## Esercizi proposti
1. Secondo il brano fornito, da dove provengono le immagini di cui si parla?
2. Riassumi il brano fornito in due frasi.
3. Trascrivi senza modifiche la parte del brano fornito che comincia con le parole "Sono immagini che" e termina dopo "qualsiasi esse siano.".

## Brano fornito
------

Che cosa ci vedete in queste immagini?

Sono immagini che ho tratto da una serie fotografica pubblicata sulle pagine sociale di Varasc.it – ad esempio su Facebook è qui.

Per quanto mi riguarda, io ci vedo un luogo dove dimora il Genius Loci delle Alpi “in persona”, nel quale si ritrova l’anima più autentica dello spazio alpino, la coscienza del luogo-Alpi. E ci vedo la vita, il futuro, ovviamente la bellezza, ci sgorgo le fattezze di una gran fortuna, un tesoro, la forma che vorrei avesse la mia anima, un racconto affascinante, ci colgo un senso di fiducia e di responsabilità. Un posto in cui sentirsi bene semplicemente standoci, dove sentirsi in equilibrio. Un posto che dà un senso alle cose, qualsiasi esse siano.

------

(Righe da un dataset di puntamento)
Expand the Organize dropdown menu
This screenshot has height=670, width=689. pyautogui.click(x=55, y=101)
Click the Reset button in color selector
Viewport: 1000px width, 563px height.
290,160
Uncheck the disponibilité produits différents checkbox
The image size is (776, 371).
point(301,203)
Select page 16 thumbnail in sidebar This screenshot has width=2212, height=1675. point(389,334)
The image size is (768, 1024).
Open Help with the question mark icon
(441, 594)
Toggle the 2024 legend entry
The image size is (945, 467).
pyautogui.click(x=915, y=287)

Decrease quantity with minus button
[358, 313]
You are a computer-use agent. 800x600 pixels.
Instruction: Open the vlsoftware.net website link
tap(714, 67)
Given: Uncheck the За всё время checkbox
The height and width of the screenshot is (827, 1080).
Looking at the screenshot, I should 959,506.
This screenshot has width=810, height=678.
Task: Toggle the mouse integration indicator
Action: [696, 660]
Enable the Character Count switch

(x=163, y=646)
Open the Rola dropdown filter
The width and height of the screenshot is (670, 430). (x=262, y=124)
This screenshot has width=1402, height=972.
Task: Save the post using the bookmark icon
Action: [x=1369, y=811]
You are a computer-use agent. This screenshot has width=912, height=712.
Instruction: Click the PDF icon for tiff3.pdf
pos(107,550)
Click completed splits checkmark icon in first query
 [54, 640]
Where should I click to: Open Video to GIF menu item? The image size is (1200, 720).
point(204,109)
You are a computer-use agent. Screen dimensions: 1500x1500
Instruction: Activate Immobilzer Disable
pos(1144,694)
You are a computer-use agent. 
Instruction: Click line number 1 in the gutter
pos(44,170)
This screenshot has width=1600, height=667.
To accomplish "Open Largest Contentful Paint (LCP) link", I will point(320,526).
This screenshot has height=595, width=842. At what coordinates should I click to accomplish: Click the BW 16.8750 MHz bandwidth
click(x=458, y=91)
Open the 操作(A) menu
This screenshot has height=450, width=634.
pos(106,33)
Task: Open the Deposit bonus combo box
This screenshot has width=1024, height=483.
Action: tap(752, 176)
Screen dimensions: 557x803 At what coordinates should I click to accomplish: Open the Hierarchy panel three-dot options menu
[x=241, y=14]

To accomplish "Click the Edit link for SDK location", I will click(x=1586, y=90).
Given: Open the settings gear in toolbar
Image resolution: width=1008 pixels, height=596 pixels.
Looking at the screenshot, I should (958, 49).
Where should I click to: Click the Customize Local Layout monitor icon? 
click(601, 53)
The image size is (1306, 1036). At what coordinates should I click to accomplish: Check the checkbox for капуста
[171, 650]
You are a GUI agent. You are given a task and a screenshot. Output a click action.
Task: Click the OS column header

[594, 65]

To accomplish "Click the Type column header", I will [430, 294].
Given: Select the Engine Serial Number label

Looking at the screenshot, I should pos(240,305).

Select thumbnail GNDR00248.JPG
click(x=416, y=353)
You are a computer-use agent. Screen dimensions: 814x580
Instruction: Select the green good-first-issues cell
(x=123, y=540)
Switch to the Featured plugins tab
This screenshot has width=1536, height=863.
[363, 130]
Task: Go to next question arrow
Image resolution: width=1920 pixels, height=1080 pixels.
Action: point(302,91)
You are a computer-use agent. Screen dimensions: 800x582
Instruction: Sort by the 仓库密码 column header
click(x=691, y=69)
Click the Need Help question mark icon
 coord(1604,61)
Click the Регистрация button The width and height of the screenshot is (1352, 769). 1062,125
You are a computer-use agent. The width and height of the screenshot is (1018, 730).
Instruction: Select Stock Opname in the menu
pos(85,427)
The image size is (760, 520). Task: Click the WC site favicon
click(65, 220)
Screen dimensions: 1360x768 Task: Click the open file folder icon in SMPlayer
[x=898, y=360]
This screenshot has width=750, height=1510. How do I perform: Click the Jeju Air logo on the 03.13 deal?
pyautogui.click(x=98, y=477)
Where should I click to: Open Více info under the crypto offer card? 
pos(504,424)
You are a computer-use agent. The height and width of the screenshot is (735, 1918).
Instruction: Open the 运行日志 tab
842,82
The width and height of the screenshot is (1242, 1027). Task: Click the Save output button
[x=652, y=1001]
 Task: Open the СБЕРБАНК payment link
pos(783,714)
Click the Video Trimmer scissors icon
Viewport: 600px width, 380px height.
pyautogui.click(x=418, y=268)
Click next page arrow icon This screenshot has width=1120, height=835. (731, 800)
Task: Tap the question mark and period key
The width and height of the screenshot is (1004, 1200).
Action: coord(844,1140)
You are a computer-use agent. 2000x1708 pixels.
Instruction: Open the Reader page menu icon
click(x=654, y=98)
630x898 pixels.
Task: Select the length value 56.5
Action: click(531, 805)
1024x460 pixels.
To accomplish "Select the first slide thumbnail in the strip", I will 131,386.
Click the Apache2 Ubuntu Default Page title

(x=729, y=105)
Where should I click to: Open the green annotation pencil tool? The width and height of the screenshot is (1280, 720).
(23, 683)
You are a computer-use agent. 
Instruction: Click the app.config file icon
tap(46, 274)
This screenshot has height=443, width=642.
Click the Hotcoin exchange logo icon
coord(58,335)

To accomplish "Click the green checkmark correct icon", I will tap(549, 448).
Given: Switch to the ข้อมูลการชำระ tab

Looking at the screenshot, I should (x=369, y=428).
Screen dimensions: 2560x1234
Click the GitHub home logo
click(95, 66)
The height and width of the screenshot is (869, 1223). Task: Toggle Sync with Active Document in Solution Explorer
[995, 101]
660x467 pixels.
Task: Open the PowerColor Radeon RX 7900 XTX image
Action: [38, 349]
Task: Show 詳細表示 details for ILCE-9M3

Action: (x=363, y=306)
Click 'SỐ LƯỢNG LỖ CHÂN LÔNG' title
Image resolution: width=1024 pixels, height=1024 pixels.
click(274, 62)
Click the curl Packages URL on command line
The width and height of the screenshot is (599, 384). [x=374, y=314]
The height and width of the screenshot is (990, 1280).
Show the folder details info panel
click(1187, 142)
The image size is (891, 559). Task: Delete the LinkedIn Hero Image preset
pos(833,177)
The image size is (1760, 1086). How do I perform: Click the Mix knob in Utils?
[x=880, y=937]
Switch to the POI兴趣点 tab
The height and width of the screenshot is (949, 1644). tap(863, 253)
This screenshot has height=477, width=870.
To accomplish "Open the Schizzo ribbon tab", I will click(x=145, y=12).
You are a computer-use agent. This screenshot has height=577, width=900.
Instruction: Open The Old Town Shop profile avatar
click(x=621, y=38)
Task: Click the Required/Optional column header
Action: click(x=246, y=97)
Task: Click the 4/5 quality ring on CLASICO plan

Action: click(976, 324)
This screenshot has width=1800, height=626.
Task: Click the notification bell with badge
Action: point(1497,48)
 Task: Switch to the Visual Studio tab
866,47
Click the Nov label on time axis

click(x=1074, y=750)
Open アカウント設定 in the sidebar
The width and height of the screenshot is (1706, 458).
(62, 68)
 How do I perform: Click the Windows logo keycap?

------

## Risposte per esercizio
1. Da una serie fotografica che Varasc.it ha pubblicato sui propri canali social, ad esempio su Facebook.

2. Chi scrive presenta alcune immagini tratte da una serie fotografica pubblicata da Varasc.it sui social. Vi riconosce un luogo in cui dimora il Genius Loci delle Alpi, pieno di vita, futuro e bellezza, dove sentirsi bene e in equilibrio e che dà un senso alle cose.

3.
Sono immagini che ho tratto da una serie fotografica pubblicata sulle pagine sociale di Varasc.it – ad esempio su Facebook è qui.

Per quanto mi riguarda, io ci vedo un luogo dove dimora il Genius Loci delle Alpi “in persona”, nel quale si ritrova l’anima più autentica dello spazio alpino, la coscienza del luogo-Alpi. E ci vedo la vita, il futuro, ovviamente la bellezza, ci sgorgo le fattezze di una gran fortuna, un tesoro, la forma che vorrei avesse la mia anima, un racconto affascinante, ci colgo un senso di fiducia e di responsabilità. Un posto in cui sentirsi bene semplicemente standoci, dove sentirsi in equilibrio. Un posto che dà un senso alle cose, qualsiasi esse siano.